Five Reasons Not to Spontaneously Sign up for a Marathon November 11 2011

I know. This post should be unnecessary. Surely most of the world knows that deciding on a whim to run 20-42 kilometers is not the cleverest of ideas. But the problem is, there are people like me. People who know that it’s a bad idea, but who, for some bizarre unknown reason, do it anyway

This is generally how the situation plays out:

Friend: Hey, so we’re all running a half-marathon this weekend that we’ve been training for over the past few months. It’s going to be really fun. You should sign up!

Me: Man, that sounds like fun, but I haven’t really been training for a half, so I probably shouldn’t…

Friend: There will be donuts.

Me: Where do I sign up?

After every race, I promise myself that I will never do it again and yet, it continues to happen again and again and again. Short-term memory loss? Masochism? Extraordinary love of donuts? It’s hard to say, but in light of the fact that I just registered for my third half-marathon this month, it’s clear that drastic measures need to be taken.

An intervention would probably be ideal, but since that’s unlikely to happen, I’m defaulting to the next best thing: a list of the top five reasons I will probably maybe never spontaneously sign up for a marathon or a half-marathon again.

You won’t enjoy the “free” snacks
It’s true that the food and water stations have all sorts of great snacks. Trail mix, bananas, Coke (the soda, you guys, the soda), chocolate, applesauce, wine (what? I live in France), but using the excuse of “free cookies” is not a legitimate reason to justify running an impromptu marathon. One because you pay for the snacks when you pay your race fees and two because you will probably be too sick/exhausted/miserable to properly enjoy anything except water.
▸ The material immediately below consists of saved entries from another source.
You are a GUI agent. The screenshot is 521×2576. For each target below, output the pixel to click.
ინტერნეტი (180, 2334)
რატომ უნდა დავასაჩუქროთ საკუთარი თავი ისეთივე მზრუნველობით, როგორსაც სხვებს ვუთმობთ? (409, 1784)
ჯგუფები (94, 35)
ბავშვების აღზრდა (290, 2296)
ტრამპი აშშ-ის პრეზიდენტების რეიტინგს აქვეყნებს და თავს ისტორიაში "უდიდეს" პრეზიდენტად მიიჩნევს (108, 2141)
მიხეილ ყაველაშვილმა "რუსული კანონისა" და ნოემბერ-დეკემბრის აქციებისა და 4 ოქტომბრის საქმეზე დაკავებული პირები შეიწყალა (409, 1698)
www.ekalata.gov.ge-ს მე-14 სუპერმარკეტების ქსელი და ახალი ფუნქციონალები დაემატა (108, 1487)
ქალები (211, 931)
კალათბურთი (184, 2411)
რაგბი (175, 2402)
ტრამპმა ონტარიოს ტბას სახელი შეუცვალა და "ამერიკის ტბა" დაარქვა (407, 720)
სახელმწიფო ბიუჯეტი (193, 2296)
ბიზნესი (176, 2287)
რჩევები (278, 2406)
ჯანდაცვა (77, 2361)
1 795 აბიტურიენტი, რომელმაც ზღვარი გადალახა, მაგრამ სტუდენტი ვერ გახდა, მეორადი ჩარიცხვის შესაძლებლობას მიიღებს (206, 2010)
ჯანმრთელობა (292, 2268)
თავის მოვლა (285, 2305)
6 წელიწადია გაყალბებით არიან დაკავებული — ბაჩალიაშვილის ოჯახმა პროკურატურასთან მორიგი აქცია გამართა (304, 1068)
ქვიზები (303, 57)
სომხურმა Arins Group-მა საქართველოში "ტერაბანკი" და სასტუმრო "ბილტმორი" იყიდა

You will lose all credibility as a sane individual
Your friends and family, who have likely held your sanity in question for a number of years, will finally have confirmation of the fact that you have officially lost your tentative grasp on reality.

Pain. Lots of it.
The pain you feel during the race is nothing compared to what happens once you finish it. You will not be able to move for a week. Your body will stage a mutiny and you will be confined to the couch for the next week forced to watch daytime television for hours on end and unable to even hobble to the fridge without agonizing pain shooting through your limbs.

Injuries
It’s true that training can be annoying, grueling, and tedious, but without it you’re setting yourself up for some bigger problems later on. Running 42 kilometers is not a jaunt in the park and you need to prepare your mind and body for it. If you don’t believe me, ask your knees, ankles, and shins after the race.

That dialogue will look something like this:

You: Ready, body?
Knees: #@$! you.
Ankles: Ditto
Shins: Yeah, what they said.

The finish line: it’s probably something you won’t see.
It’s unlikely that you will finish the race. Instead you will have to slink to the parking lot pretending you just forgot to pick up your finisher’s t-shirt. In the event that you do finish, you won’t have enjoyed the time it took to get there and, really, isn’t that the whole point?